--- Text shown ---

Since the newer scouts don’t have the experience to rely on to hone their analysis of the game, they have only one place to turn to justify their opinions—baseball analytics. The pure numbers help offset the lack of organizational knowledge that they have. More importantly, it dovetails into the ever-increasing risk associated with the rising cost of player salaries. With millions of dollars per year on the line, a scout can always point to the data to justify an opinion on a player. In the past, when the risk and salaries were lower, a scout could focus more on the intangibles of a player to justify an analysis because they knew how important those intangibles were to creating a championship club.
It’s no different than the ever-increasing importance of SAT Exam scores and GPAs for college admission officers, and less and less importance for personal statement essays, letters of recommendation, and interviews. With less and less institutional knowledge of college admission officers, and less and less time to get to know the individual applicants (due to more and more applications), an admissions officer can always justify an opinion with the “raw numbers”.

--- Data under study ---

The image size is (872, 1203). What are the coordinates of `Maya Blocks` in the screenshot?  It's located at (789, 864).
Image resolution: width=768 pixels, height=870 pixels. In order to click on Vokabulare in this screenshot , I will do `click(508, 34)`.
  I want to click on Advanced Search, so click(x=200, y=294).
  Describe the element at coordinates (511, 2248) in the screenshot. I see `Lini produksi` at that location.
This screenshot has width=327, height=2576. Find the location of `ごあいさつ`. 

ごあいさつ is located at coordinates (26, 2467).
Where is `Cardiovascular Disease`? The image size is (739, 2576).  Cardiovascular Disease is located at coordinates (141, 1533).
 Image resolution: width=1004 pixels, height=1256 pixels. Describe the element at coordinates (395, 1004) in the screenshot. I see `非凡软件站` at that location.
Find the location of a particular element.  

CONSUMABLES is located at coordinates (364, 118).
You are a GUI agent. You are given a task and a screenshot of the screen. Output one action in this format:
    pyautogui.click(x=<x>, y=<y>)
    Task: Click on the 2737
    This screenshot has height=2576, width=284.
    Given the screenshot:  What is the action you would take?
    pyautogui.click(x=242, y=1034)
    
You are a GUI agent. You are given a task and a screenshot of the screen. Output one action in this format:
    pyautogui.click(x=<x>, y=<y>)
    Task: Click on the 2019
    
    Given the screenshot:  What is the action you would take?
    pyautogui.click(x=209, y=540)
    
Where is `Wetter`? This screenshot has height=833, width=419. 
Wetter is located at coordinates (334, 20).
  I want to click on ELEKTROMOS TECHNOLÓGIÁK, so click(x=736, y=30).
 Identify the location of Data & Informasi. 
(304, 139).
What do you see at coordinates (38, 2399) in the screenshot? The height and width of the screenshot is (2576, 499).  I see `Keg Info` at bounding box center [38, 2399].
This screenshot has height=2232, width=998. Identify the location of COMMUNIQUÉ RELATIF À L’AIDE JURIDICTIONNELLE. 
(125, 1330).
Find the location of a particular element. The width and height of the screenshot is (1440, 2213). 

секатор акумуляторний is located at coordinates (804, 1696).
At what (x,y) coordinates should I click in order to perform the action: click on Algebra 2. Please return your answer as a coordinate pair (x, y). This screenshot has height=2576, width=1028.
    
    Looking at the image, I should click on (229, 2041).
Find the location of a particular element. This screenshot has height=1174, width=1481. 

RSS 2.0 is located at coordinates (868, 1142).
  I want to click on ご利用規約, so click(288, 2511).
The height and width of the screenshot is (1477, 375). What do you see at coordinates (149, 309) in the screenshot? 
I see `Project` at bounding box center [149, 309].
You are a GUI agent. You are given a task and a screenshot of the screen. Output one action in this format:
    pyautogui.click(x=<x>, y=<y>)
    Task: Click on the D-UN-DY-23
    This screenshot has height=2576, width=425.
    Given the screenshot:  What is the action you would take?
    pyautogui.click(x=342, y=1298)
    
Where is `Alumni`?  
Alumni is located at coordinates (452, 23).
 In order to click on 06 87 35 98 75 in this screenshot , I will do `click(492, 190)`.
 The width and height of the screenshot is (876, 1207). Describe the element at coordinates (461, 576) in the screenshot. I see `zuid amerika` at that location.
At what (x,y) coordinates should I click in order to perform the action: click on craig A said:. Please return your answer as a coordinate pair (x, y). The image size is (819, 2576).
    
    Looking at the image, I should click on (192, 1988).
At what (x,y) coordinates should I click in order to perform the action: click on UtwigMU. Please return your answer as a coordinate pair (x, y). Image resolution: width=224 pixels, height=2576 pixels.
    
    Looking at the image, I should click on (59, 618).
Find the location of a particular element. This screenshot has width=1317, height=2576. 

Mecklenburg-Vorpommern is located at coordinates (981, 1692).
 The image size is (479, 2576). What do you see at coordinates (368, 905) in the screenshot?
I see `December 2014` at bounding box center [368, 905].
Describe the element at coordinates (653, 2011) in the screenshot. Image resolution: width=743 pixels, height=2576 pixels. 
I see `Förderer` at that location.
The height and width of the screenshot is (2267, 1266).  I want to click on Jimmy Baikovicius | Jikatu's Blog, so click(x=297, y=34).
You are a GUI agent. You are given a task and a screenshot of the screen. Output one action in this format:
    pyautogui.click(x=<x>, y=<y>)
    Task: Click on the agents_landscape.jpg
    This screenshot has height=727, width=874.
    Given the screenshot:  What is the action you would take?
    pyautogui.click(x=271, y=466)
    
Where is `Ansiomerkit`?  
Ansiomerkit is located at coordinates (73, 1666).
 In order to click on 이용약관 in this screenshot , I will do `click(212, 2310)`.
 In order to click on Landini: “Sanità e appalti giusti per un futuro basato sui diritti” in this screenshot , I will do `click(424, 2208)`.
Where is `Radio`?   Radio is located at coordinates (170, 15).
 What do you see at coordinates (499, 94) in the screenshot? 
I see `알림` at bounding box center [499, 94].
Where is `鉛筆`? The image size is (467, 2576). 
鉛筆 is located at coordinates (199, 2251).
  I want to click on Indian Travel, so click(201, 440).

---

● **What needs to be done**: In the passage about baseball scouting, where do newer scouts turn to justify their opinions? Please rely only on the passage about baseball scouting for what comes next.

● **Response box**: Baseball analytics.